Foundations · Week 3 · Session 1

Regularization

A network with more knobs than data points will memorize the answers. Here is how we make it learn the pattern instead.

~17 min read Exam weight: heavy on OA-1 Week 3 and the match-the-following viva Builds on Backpropagation

A modern network can have eleven million weights and see only fifty thousand training images. That is about $220$ free parameters for every single example, more than enough room to store the answer to each one by heart. Left alone, the network does exactly that: it drives training loss to zero by memorizing, including the noise, and then fails on anything new. Regularization is the set of tricks that take that capacity away on purpose, so the network is forced to find the rule rather than the lookup table.

1.Overfitting is the default, not the accident

Start with a number from the handout. An ImageNet-scale model with $11\text{M}$ parameters trained on $50\text{K}$ images has roughly $220$ parameters per sample. With that many degrees of freedom, the model can fit any labelling of the training set, even a random one.

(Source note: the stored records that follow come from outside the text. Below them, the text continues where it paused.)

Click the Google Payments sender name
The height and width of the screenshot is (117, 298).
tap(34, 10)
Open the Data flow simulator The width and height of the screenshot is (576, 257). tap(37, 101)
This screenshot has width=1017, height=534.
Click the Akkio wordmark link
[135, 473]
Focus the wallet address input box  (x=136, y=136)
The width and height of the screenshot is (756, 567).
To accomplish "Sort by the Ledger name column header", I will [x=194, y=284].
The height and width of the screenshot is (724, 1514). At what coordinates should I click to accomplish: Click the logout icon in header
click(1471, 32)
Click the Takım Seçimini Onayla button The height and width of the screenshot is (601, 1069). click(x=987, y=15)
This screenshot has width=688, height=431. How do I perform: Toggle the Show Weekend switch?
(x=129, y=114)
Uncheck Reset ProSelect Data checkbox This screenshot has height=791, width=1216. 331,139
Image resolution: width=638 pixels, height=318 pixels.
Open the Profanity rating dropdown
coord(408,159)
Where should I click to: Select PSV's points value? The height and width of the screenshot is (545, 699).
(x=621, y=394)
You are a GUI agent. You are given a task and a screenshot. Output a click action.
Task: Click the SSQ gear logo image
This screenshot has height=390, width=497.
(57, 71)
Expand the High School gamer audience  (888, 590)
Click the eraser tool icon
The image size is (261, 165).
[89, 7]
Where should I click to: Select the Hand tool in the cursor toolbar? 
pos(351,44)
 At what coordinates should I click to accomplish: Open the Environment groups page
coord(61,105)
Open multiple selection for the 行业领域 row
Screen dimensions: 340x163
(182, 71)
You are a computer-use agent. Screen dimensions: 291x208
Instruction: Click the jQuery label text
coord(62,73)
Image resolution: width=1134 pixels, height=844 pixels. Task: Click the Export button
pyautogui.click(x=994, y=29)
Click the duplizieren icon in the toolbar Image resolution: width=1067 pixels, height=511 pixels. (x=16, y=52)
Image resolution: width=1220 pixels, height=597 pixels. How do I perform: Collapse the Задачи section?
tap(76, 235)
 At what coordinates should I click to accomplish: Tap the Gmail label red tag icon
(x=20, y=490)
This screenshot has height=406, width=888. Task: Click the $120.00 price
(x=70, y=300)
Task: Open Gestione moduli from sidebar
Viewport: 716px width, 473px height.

That is not a thought experiment. Zhang and colleagues trained standard image networks on CIFAR-10 after shuffling the labels to pure noise, and the networks still reached near-zero training error. They had simply memorized which random label went with which image (Zhang et al., 2017). The same paper showed that turning regularization on or off barely changed this: explicit regularizers are not the only thing standing between you and memorization (Lil'Log, "Are Deep Neural Networks Dramatically Overfitted?").

⊳ First principles

Training minimizes loss on the data you have. Nothing in that objective says "stay simple". So a model with spare capacity will use it to drive training loss down, fitting signal and noise alike. The gap that opens between low training error and high validation error is overfitting. Every regularizer is one answer to the same question: how do we add a preference for simpler explanations without being told which explanation is right?

The picture to hold in your head is two curves against model complexity. Training error falls forever. Validation error falls, bottoms out, then climbs back up. That bottom is the model we want. Everything in this lesson is a way to find it or move it lower.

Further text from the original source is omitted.